Hamburg. Fast 77.000 Jobsuchende in Hamburg. Zeigt sich nur eine Sommerdelle oder drohen steigende Erwerbslosenzahlen?

Bereits seit Juni läuft es nicht mehr richtig rund am Hamburger Arbeitsmarkt. Den zweiten Monat in Folge nimmt die Arbeitslosigkeit im Monatsvergleich zu und der Abbau der Erwerbslosen im Jahresvergleich fällt immer geringer aus. So steigt die Zahl der Arbeitslosen im Juli in Hamburg im Vergleich zum Vormonat um 4224 Personen auf 76.909. Die Arbeitslosenquote liegt bei 7,1 Prozent, was einem Anstieg von 0,4 Prozentpunkten entspricht.

Im Vergleich mit dem Vorjahresmonat sinkt die Zahl der Erwerbslosen zwar noch, aber hier nimmt die Dynamik ab. Lag der Rückgang im Juni noch bei rund 9600 Personen, so sind es in diesem Monat nur noch rund 5100 Erwerbslose. Noch im Mai 2022 wurde gefeiert, dass die Zahl der Arbeitslosen erstmals seit zwei Jahren wieder unter die Marke von 70.000 gesunken ist.

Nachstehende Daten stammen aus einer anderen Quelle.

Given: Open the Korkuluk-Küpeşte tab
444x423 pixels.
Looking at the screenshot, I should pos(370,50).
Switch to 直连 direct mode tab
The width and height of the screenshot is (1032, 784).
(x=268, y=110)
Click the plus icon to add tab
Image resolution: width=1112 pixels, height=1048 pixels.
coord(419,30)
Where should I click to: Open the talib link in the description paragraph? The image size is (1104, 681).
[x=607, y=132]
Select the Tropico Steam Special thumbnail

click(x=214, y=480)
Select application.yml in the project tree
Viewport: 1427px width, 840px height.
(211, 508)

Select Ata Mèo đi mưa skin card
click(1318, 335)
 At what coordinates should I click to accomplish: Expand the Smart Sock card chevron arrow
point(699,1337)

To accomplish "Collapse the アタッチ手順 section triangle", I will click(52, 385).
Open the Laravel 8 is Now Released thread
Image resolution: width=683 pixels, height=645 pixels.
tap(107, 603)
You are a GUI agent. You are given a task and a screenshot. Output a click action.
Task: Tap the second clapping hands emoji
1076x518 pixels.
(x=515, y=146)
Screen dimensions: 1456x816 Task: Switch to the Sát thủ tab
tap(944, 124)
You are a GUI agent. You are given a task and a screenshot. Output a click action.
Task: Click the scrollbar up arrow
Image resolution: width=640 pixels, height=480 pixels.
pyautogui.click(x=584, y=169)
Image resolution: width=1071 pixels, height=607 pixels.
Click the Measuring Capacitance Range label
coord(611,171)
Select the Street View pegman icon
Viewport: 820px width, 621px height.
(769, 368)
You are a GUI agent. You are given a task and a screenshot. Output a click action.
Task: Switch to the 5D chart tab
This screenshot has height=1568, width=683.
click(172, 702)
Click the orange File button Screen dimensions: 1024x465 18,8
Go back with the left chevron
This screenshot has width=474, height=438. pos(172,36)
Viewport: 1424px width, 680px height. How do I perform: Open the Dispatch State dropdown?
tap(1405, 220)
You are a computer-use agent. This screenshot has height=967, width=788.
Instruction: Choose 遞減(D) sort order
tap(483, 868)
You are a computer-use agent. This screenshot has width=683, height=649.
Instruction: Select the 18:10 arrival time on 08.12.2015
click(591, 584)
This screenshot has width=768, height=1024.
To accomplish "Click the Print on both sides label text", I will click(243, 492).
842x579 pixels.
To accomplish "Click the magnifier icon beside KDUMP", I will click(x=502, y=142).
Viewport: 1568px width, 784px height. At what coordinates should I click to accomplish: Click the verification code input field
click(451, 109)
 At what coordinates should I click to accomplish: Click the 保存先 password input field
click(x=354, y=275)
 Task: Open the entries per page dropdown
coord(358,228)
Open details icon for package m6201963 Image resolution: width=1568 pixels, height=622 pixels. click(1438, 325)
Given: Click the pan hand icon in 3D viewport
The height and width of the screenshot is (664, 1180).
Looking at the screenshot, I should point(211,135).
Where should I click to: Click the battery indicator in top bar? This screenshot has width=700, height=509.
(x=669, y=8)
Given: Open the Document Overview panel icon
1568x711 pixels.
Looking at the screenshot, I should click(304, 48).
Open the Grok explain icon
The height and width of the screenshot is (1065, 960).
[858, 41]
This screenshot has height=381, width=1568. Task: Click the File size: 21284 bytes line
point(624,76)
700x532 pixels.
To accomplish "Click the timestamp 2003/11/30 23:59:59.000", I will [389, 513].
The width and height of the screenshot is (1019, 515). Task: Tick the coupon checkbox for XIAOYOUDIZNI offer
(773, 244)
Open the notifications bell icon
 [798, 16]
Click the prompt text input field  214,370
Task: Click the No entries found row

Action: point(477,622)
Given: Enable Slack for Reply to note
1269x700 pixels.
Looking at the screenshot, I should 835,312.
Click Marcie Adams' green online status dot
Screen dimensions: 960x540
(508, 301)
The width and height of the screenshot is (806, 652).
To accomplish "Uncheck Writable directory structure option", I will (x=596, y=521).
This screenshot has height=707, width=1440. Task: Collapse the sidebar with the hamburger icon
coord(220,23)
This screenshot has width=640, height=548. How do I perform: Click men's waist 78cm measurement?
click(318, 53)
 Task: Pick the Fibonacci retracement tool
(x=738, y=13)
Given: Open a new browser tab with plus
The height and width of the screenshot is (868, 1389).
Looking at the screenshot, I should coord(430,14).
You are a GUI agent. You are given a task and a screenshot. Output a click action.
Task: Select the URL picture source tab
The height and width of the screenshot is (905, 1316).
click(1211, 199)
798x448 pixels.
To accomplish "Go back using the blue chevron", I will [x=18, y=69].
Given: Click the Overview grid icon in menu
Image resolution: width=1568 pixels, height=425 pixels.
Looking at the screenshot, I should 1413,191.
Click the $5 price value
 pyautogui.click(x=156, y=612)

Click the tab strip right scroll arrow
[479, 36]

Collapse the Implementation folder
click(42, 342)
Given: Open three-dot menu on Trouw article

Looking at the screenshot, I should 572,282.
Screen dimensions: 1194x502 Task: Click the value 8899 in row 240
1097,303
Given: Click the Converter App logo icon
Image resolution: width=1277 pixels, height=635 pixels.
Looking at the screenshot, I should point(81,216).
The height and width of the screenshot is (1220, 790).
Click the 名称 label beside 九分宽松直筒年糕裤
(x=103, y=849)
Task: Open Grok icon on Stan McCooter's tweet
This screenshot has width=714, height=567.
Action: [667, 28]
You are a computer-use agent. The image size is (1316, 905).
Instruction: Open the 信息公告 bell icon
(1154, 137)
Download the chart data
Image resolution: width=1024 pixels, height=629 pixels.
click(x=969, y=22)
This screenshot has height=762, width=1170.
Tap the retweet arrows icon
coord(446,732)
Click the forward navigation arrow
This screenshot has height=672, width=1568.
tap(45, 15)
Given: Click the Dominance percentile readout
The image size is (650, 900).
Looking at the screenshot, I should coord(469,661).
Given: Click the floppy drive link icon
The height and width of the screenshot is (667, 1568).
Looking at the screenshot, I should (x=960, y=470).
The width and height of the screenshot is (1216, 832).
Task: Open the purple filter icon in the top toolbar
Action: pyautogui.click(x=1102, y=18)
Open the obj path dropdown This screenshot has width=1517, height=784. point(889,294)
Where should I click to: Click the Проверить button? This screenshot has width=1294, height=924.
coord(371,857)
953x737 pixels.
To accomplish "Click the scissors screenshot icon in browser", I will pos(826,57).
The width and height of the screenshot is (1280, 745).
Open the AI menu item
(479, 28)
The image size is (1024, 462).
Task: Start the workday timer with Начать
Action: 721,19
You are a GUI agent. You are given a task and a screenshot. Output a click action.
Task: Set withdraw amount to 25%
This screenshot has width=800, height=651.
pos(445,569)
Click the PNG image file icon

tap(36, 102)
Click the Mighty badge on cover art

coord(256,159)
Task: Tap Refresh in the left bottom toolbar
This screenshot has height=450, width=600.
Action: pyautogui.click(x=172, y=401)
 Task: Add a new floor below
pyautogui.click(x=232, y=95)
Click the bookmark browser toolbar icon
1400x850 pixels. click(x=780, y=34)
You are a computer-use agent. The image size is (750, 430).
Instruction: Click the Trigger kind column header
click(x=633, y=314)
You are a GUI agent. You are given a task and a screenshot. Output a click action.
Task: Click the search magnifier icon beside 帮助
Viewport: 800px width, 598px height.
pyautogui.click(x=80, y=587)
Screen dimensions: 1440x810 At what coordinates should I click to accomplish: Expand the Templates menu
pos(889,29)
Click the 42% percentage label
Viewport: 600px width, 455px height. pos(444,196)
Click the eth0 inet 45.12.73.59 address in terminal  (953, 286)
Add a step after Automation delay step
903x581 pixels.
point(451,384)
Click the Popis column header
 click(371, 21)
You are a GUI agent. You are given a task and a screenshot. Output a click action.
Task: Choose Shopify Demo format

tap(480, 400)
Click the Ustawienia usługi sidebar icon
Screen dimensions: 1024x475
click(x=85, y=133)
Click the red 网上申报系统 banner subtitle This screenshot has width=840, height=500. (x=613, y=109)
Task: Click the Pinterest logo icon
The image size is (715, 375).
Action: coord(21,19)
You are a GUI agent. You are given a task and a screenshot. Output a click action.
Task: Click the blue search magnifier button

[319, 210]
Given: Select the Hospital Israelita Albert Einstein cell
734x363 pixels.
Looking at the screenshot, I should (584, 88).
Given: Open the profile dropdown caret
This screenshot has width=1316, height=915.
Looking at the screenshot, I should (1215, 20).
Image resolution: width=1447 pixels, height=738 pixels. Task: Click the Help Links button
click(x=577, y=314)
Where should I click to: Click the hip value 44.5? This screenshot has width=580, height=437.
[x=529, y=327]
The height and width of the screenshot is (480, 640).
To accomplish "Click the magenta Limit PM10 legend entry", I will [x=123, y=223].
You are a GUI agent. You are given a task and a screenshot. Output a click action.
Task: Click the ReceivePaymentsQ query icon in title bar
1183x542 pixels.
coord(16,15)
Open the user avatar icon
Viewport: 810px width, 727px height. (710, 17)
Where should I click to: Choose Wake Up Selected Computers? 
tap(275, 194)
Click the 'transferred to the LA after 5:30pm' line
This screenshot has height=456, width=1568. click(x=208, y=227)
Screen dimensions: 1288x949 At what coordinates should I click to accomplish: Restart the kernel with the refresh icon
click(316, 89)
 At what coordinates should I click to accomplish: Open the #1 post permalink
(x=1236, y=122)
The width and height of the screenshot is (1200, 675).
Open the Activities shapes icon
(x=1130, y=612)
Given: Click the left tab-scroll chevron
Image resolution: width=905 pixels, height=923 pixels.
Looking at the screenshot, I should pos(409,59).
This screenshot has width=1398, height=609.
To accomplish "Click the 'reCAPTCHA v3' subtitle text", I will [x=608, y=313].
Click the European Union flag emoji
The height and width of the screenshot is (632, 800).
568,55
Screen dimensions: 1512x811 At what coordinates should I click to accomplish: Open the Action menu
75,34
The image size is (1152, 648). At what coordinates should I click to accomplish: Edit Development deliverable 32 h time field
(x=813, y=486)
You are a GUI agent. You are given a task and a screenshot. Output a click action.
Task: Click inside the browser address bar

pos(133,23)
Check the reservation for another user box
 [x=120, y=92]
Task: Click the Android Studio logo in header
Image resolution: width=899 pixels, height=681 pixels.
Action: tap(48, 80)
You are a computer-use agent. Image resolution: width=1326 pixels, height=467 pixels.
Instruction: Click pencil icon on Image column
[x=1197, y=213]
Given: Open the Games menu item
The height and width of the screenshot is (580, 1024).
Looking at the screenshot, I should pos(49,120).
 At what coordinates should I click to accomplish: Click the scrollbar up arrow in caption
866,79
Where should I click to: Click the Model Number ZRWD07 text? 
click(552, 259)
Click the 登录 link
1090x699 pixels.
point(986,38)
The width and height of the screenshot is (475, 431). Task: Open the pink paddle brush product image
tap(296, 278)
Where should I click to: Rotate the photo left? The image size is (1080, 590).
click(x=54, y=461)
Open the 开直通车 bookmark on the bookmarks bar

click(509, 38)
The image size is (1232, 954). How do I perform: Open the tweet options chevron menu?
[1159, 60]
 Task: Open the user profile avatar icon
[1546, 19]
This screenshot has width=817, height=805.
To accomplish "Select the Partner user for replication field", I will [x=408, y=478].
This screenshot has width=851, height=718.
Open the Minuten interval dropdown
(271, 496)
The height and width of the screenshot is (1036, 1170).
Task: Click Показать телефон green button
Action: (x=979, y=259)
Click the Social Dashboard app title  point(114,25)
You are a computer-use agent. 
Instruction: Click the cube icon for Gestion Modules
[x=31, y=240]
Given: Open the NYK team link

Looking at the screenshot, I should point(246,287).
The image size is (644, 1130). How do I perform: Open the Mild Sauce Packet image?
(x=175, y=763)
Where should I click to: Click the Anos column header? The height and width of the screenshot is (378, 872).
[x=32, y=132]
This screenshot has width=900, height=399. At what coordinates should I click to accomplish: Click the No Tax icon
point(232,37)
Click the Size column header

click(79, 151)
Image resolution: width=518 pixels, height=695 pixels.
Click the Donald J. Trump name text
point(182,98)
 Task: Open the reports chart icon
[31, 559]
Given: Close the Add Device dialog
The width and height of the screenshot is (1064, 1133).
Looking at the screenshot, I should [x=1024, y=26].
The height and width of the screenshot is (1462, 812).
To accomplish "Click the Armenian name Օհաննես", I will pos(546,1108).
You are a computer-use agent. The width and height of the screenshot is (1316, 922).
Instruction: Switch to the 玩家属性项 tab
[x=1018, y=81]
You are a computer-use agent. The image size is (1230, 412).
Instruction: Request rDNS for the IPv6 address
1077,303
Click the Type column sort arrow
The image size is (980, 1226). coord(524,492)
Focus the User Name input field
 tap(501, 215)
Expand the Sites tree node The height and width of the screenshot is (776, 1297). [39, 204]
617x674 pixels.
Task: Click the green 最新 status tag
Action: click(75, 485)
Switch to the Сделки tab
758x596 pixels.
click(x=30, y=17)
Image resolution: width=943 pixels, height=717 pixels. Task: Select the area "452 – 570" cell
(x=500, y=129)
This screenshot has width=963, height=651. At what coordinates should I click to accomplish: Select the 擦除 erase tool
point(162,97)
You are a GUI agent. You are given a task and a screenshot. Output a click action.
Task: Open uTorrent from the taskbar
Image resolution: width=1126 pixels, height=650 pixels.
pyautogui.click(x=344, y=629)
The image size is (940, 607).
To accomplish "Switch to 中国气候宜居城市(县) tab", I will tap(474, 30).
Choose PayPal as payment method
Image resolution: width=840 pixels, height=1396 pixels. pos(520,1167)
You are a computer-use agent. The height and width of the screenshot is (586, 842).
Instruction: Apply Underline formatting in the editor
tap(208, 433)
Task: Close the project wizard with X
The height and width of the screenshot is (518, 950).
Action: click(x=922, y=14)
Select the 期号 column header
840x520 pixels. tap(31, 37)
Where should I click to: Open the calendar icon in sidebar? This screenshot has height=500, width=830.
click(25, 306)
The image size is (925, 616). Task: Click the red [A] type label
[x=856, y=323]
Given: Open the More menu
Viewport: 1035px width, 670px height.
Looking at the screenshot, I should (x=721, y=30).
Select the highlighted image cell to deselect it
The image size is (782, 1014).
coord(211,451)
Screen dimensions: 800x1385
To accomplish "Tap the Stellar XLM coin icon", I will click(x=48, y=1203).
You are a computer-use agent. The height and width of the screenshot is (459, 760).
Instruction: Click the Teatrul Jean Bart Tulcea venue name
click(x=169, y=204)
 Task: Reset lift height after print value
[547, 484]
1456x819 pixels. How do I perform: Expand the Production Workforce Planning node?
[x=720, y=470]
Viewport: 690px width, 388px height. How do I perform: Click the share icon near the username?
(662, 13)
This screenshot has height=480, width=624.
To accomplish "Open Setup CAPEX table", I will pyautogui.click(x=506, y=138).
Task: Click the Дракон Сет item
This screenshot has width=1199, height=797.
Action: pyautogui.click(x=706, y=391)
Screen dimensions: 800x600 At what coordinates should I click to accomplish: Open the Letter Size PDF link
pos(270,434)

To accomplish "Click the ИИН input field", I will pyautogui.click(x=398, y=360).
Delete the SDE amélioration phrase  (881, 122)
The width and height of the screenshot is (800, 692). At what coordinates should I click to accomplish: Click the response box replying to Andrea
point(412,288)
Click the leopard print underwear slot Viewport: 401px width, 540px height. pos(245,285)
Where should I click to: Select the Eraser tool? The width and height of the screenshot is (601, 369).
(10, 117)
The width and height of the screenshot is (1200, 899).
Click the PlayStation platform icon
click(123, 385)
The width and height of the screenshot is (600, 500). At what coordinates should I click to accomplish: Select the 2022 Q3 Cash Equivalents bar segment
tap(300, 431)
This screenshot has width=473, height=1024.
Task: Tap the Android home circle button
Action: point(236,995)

Hamburger Arbeitsmarkt: mehr arbeitslose Jugendliche

Seit Mai gibt es also fast 7000 Arbeitslose mehr in der Hansestadt. Doch von Krisenstimmung will Reinhold Wellen, Operativer Geschäftsführer der Arbeitsagentur, nichts sprechen. „Zunächst einmal sehen wir typische Sommereffekte in der Arbeitsmarktstatistik“, sagt er im Gespräch mit dem Abendblatt. „In der Ferienzeit werden Neueinstellungen zurückgestellt. Es gibt eine höhere Arbeitslosigkeit bei Jüngeren, die ihre Ausbildung beendet haben und nicht übernommen wurden.“ Das sei aber häufig nur eine Sache von ein bis zwei Monaten, bis sie wieder eine neue Stelle gefunden haben. So stieg die Arbeitslosigkeit der unter 25-Jährugen überproportional um 17 Prozent auf 6072 Erwerbslose in dieser Gruppe.

Der größte Anstieg der Arbeitslosigkeit geht auf Ukrainerinnen zurück, die jetzt vom Jobcenter betreut werden und so auch in die Arbeitslosenstatistik aufrücken. „Wir sehen das aber nicht als Belastung, denn sehr viele von ihnen wollen sich schnell in den Arbeitsmarkt integrieren“, sagt Wellen. „Mit ihnen können wir den demografischen Wandel begegnen.“ Bisher sind rund 2000 Ukrainer in Hamburg sozialversicherungspflichtig beschäftigt. Doch vor der Arbeitsaufnahme stehen Sprachkurse, die mindestens ein halbes Jahr dauern.

Mehr als eine Million Arbeitnehmer – Stellenrekord in Hamburg

Risikofaktoren aus dem Ukraine-Krieg, Gasmangel und gestörte Lieferketten zeigen sich bisher nach Wellens Einschätzung noch nicht am Hamburger Arbeitsmarkt. „Weder beim Insolvenzgeld noch bei der Kurzarbeit gibt es dafür bisher Anzeichen“, sagt Wellen. Der Hamburger Arbeitsmarkt sei nach wie vor sehr robust.

Das macht er vor allem an der Zahl der sozialversicherungspflichtig Beschäftigten fest. Mit 1.036.200 Arbeitnehmern gibt es einen neuen Beschäftigungsrekord in der Hansestadt. „Innerhalb eines Jahres sind fast 27.000 neue Stellen entstanden“, sagt Wellen. Mit dem prozentualen Zuwachs von 2,7 Prozent liegt Hamburg über dem Bundesdurchschnitt von zwei Prozent. Allein im Bereich der technischen Dienstleistungen entstanden innerhalb eines Jahres 7200 neue Jobs. Die Gastronomie baute 3200 neue Stellen auf.

Inzwischen gibt es keine Branche mehr mit einer negativen Arbeitsplatzbilanz. Das nährt die Hoffnung, dass die steigenden Arbeitslosenzahlen doch nur Ausdruck eine Sommerdelle sind. Denn auch bei den offenen Stellen der Arbeitsagentur zeichnet sich ein Zuwachs von fast 20 Prozent im Jahresvergleich ab. Insgesamt gibt es fast 14.000 unbesetzte Stellen. Über 80 Prozent der Stellen sind für Fach- und Führungskräfte ausgeschrieben. Die nächsten Monate werden es zeigen, in welche Richtung sich der Arbeitsmarkt bewegt.